Paula Medeiros Paula Medeiros 4/2/2011


Cisne Negro representa com maestria a dualidade da alma humana 

Darren Aronofksy sempre lidou muito bem com os limites da alma humana e sempre pareceu estar seguro diante disso. O fato é que ele realmente pode se sentir nesse patamar e “Cisne Negro” comprova isso de forma extremamente contundente. Explorar as fragilidades da alma numa história visceral sobre drogas, como em Requiem para um sonho ou o fracasso mortal, como em O Lutador foram uma preparação para Aronofsky mergulhar profundamente nos dilemas de uma história permeada por um balé de Tchaikovsky. Não que Cisne Negro tenha superado seus antecessores, mas entrar num ambiente tão sublime para retratar o fiasco do subconsciente exigiu muita habilidade do diretor. Principalmente pelo resultado final.

Nina (Natalie Portman) vive para o balé. É tudo que ela tem, numa vida vazia de significados. Sua maior ambição é se tornar a estrela da companhia de Thomas Leroy (Vincent Cassel). Quando consegue chegar ao topo da seleção para o novo balé a ser encenado, ela se depara com o desafio de interpretar a dualidade presente em O Lago dos Cisnes. Nina é a verdadeira encarnação da simbologia do Cisne Branco: nela estão presentes a pureza e a inocência. O problema surge ao encarar de frente o Cisne Negro, uma vez que ele é a representação de uma sexualidade latente e de outros caminhos pelos quais Nina nunca esteve presente.

Construído sobre uma metalinguagem fortíssima e sem exageros, Cisne Negro conduz toda a trama nessa dubiedade de sentimentos, principalmente pela contradição dos desejos inerentes a Nina. Através desse confronto, consegue ilustrar a psique humana e sobrepor pensamentos genuinamente guiados pela confusão latente do ser (ou não ser). E sem que seja notado, o espectador é levado a mergulhar em águas profundas de um suspense e a compartilhar do sentimento da protagonista de agonia, de se sentir sem o controle da situação.
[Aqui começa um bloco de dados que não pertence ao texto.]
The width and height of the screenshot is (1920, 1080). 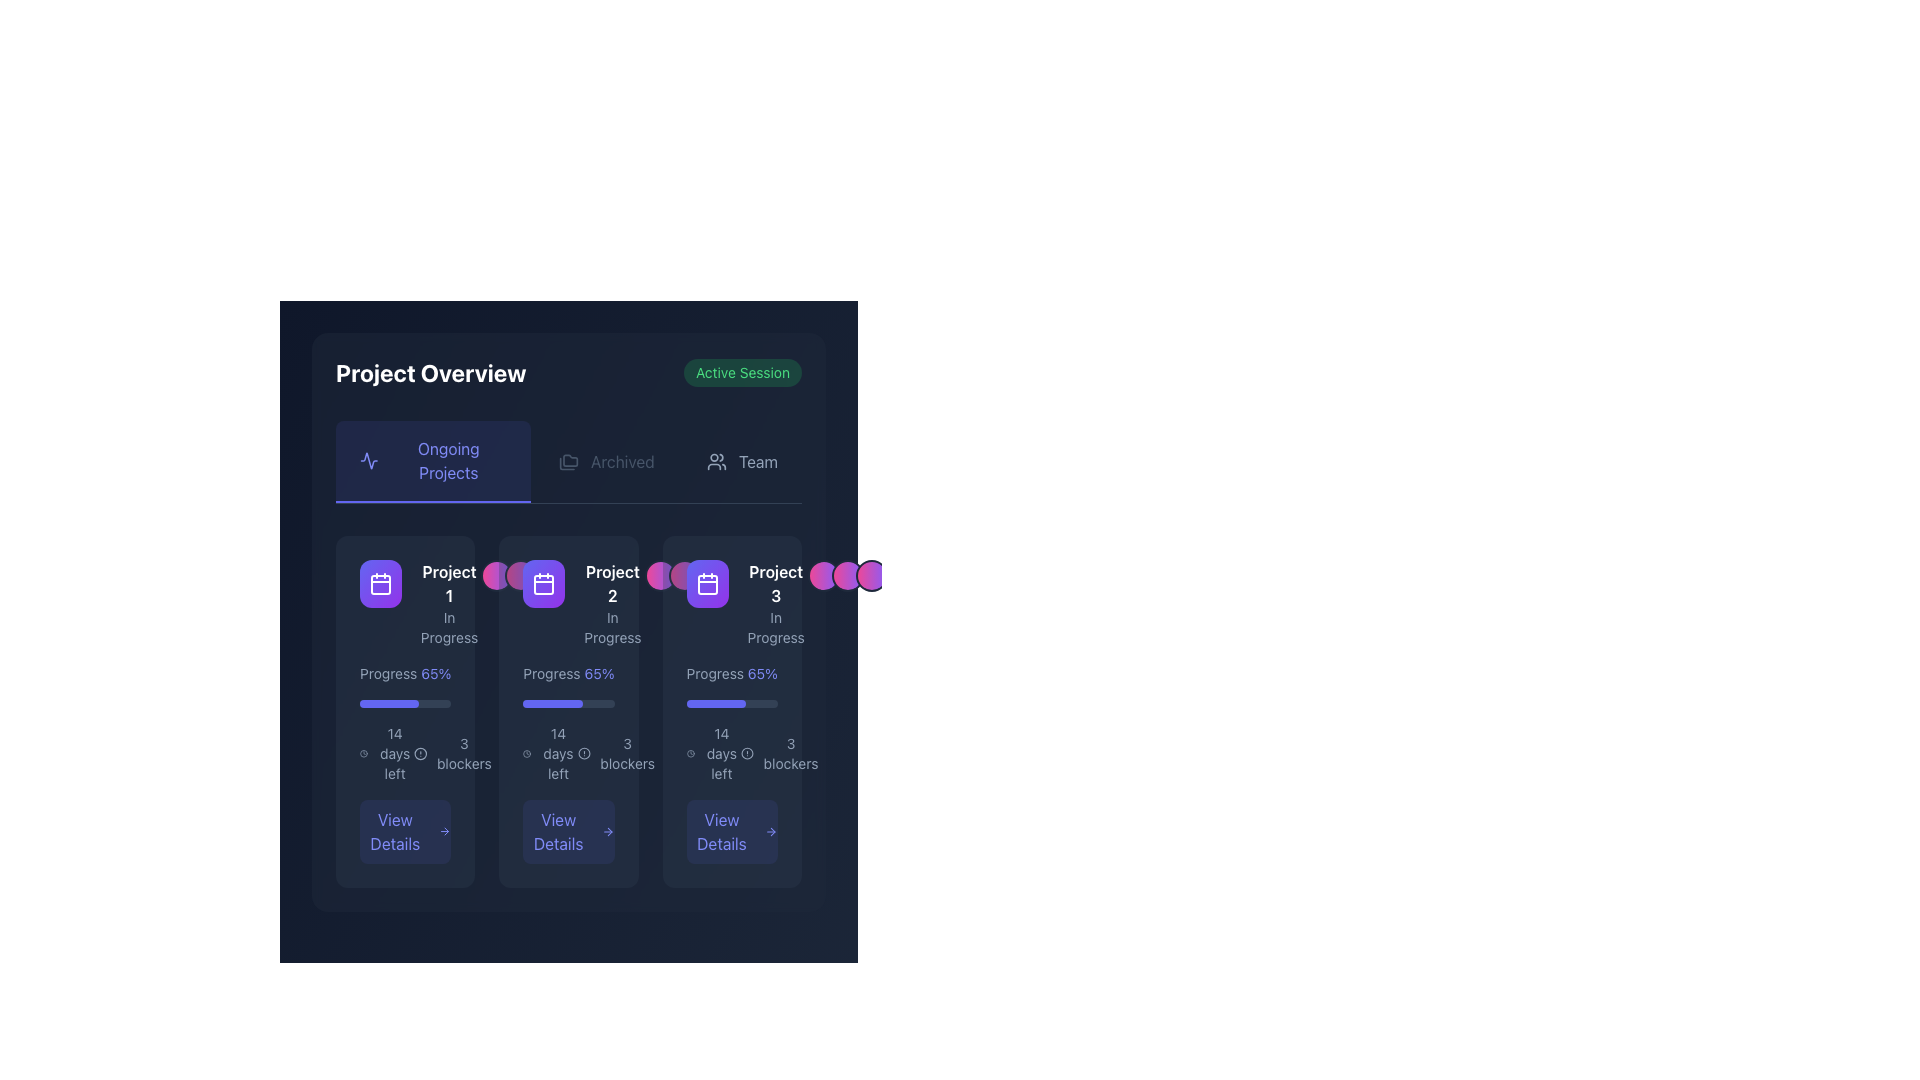 I want to click on the third circular UI component with a gradient background transitioning from pink to violet, located below the header 'Project 3', so click(x=871, y=575).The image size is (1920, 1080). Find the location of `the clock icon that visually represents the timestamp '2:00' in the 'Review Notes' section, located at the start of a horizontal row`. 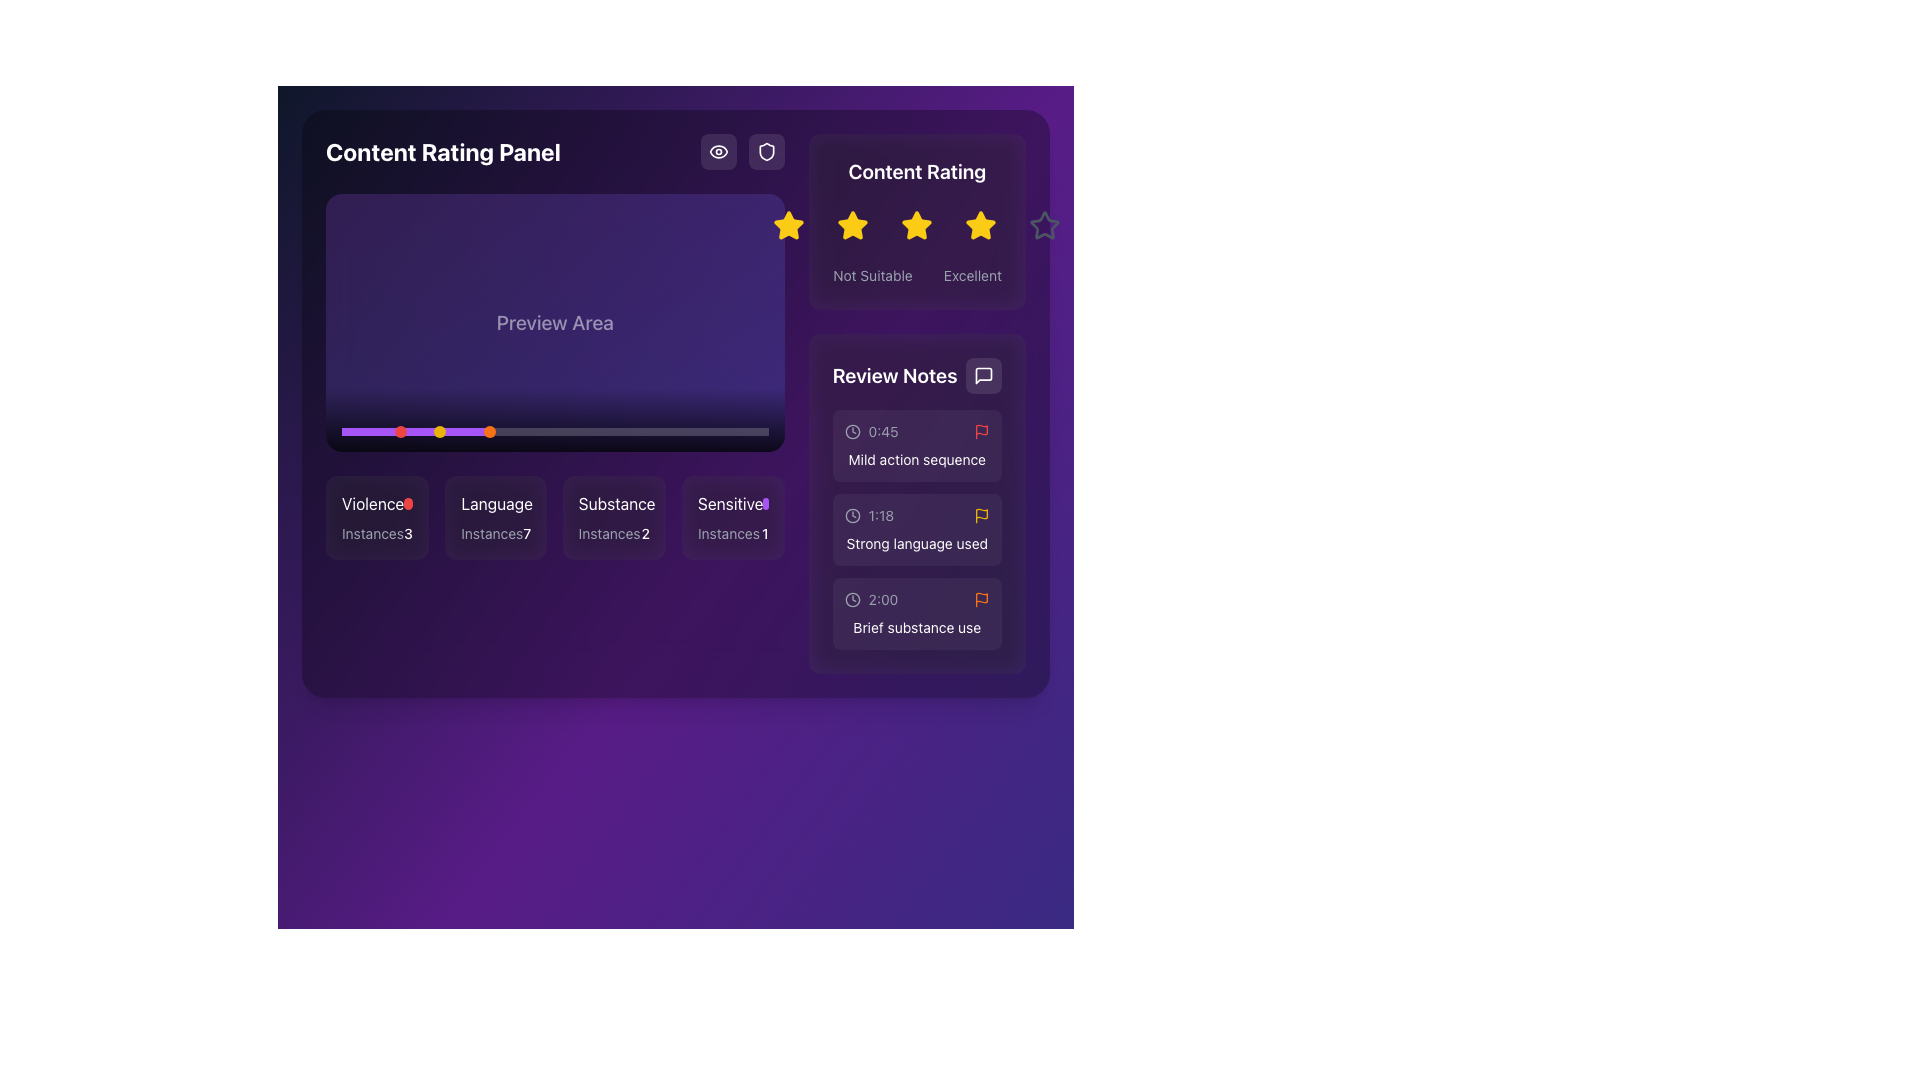

the clock icon that visually represents the timestamp '2:00' in the 'Review Notes' section, located at the start of a horizontal row is located at coordinates (852, 599).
Aliás, muitos pontos para o suspense criado. Não só pela tensão moldada mentalmente, mas pelas cenas incômodas de mutilações e anomalias. Mais um dos elementos que vêm se contrapor à beleza e sutilidade de O Lago dos Cisnes. Mais pontos ainda pelas soluções pouco óbvias adotadas pelos roteiristas ao solucionar o mistério vigente sem subestimar a inteligência do espectador.

A fotografia do filme também tem seu destaque. É tão bem explorada e as cenas de dança tão bem filmadas que mesmo quem não tem um verdadeiro apreço por balé se envolve, sem se sentir consumido pelas diversas cenas do gênero. O triunfo das cenas se deve muito ao trabalho de Natalie Portman, que se doou ao papel física e emocionalmente e construiu com cuidado as neuroses e inocências de sua personagem.

Pontuado pela trilha sonora de Clint Mansell, o filme é, antes de tudo, sobre as reações de uma mente conflituosa que decide criar sua realidade no irreal, muitas vezes, através de atos inconsequentes, parte ingênuos e parte propositais.

Cisne Negro, portanto, marca a carreira de Aronofsky mais uma vez, como um suspense sobre e para o obscuro. E, obviamente, fora dele não poderia deixar de estar.

Ficha Técnica
Cisne Negro/Black Swan
EUA , 2010 - 108 min.
Suspense
Direção: Darren Aronofsky
Roteiro: Mark Heyman, Andres Heinz, John J. McLaughlin
Elenco: Natalie Portman, Mila Kunis, Vincent Cassel, Barbara Hershey, Winona Ryder, Benjamin Millepied, Ksenia Solo, Kristina Anapau


Paula Medeiros
é estudante de Comunicação Social com participação em Projetos Cinematográficos.